Technology adoption and productivity growth: Evidence from industrialisation in France
The diffusion of innovation across firms is a core driver of aggregate productivity growth. Despite its importance for economic development, our understanding of technology adoption is incomplete. While a large literature has documented that new technology spreads slowly across firms, the reasons for this sluggish diffusion are not well-understood in the case of manufacturing (Rosenberg 1976, Hall and Khan 2003, Hall 2004).1 In fact, recent evidence has shown that offering manufacturing firms standard technologies can boost their productivity (Bloom et al. 2013, Giorcelli 2019). This raises the question why firms did not adopt these technologies earlier, without exogenous intervention. A second puzzling observation is that even in cases where major breakthrough technologies such as electricity and information technology diffuse across firms, the widely expected boost to aggregate productivity has failed to materialise. This observation is most famously formulated by Bob Solow, who in 1987 remarked that “[…] what everyone feels to have been a technological revolution, a drastic change in our productive lives, has been accompanied everywhere, including Japan, by a slowing-down of productivity growth, not by a step up. You can see the computer age everywhere but in the productivity statistics.”2
A natural lens to study these questions is the firm productivity distribution. A recent literature has shown that even within narrowly defined sectors, firm productivity differs substantially (Syverson 2011). Productivity differences across firms reflect both the underlying technology and the efficiency with which this technology is used. Both features play important roles in firms’ decisions to adopt new technologies: What are the potential productivity gains of a new technology, and is the operational knowledge needed to achieve these gains readily available? Exploring these features empirically has thus far proved difficult because of data limitations. Standard data sources typically do not report the technology used; and even if they did, old and new technologies often co-exist within firms, making it difficult to isolate the productivity effects of the latter. To identify the effects specific to a new technology, many recent studies use randomised control trial methods to study technology adoption in manufacturing (Bloom et al. 2013, Atkin et al. 2017, Hardy and McCasland 2016). The small sample size typically employed in these studies precludes a systematic analysis of the firm productivity distribution.

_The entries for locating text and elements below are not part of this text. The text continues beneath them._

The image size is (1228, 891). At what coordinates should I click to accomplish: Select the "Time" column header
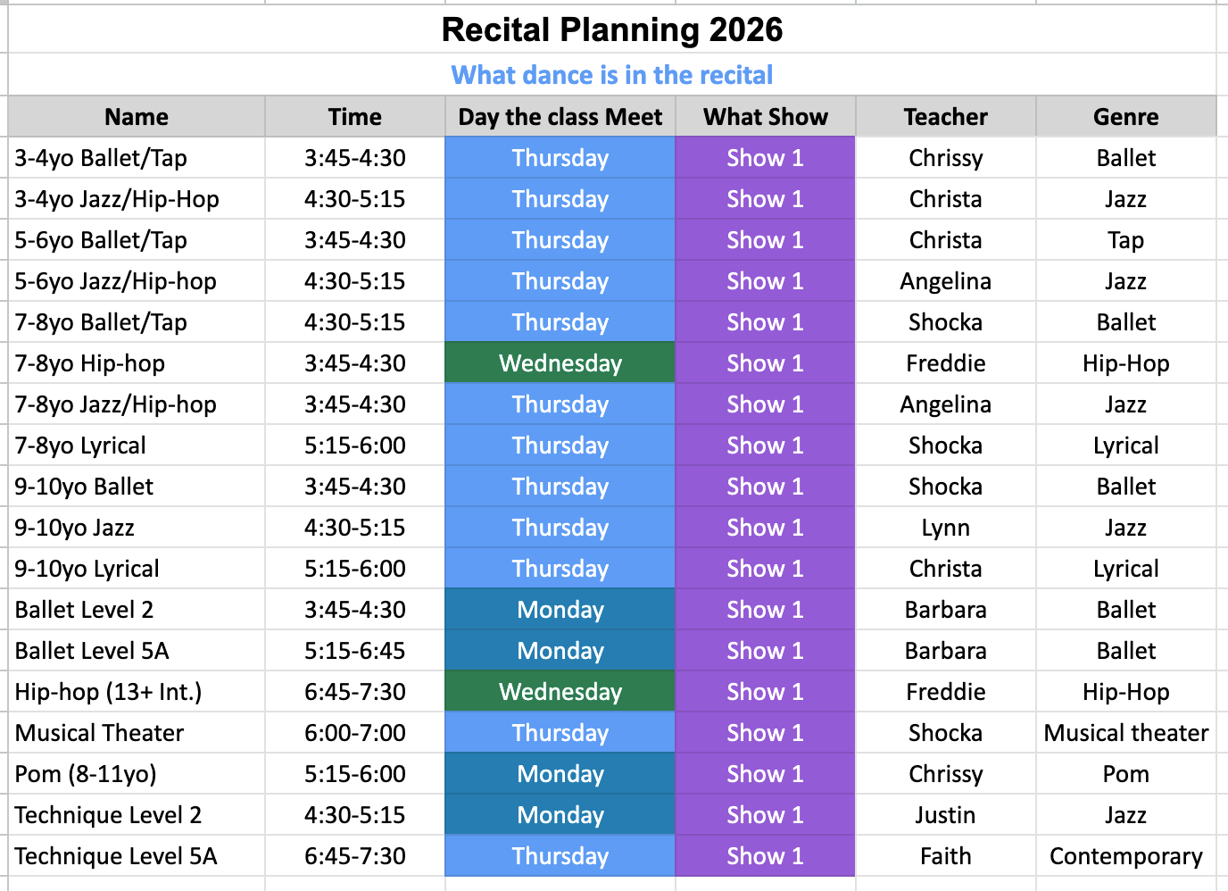[354, 117]
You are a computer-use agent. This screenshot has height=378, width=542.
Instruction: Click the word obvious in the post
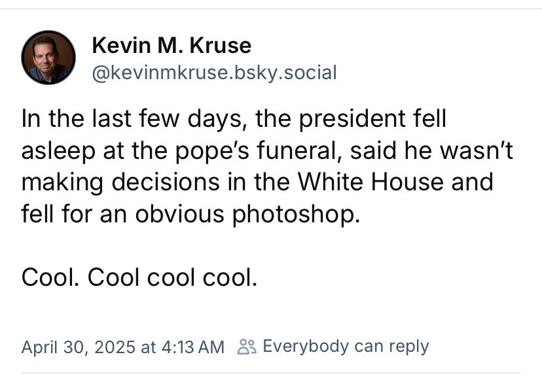click(179, 214)
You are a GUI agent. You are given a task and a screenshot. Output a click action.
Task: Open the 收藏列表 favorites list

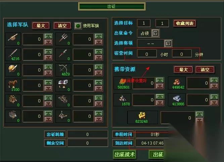[x=185, y=23]
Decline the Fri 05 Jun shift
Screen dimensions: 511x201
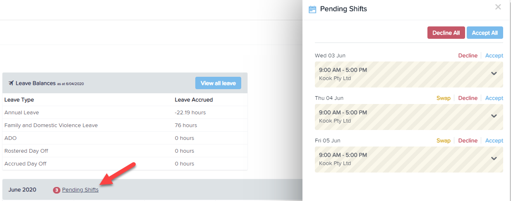tap(468, 141)
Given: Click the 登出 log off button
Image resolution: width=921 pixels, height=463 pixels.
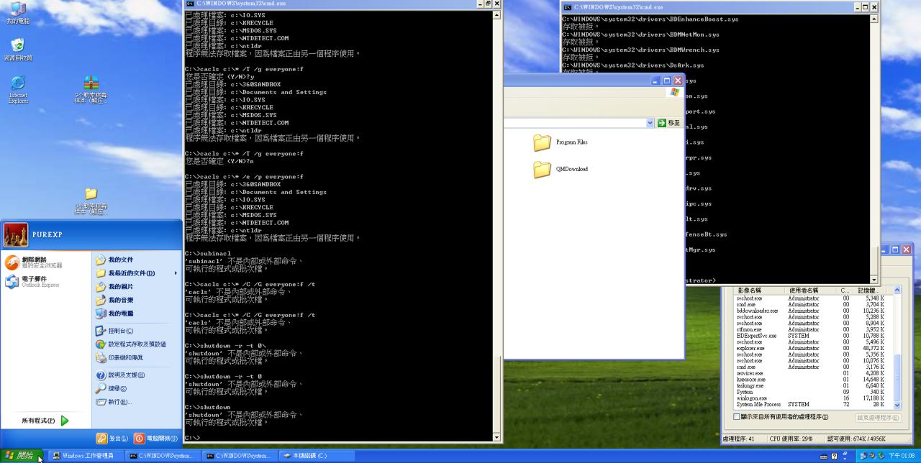Looking at the screenshot, I should pos(113,439).
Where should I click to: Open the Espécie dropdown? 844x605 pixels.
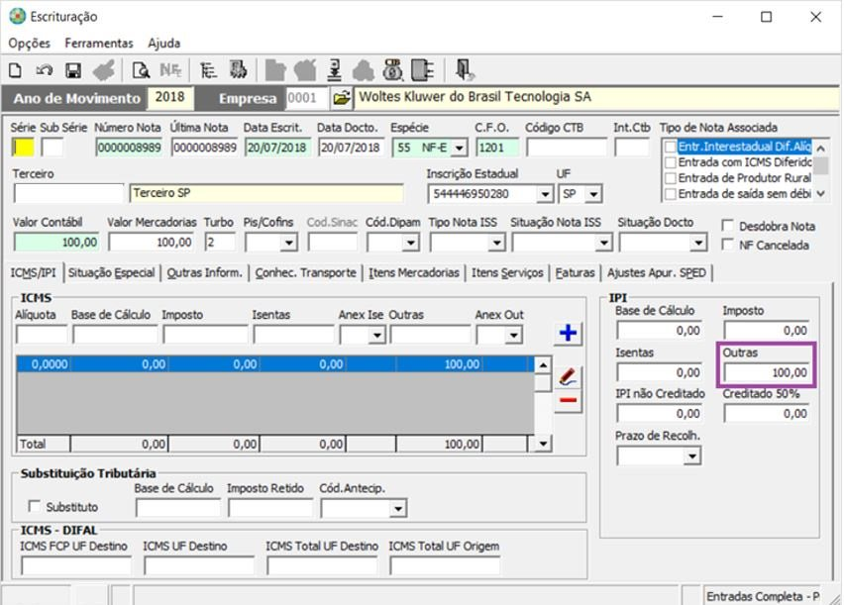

In a recent paper (Juhász et al. 2020), we examine a unique historical setting that allows us to study technology adoption in the short-run and long-run for the entire firm productivity distribution. We examine the adoption of mechanised cotton spinning in France during the First Industrial Revolution. To do so, we construct a novel firm-level dataset for multiple industries in France from handwritten archival data sources around 1800. This allows us to study the evolution of productivity at the firm level from a remarkably early period during the Industrial Revolution in France. Our findings suggest that the need to reorganise production to make efficient use of new technologies – a feature common to many new technologies – can lead to both slow technology adoption and to aggregate productivity gains that materialise slowly.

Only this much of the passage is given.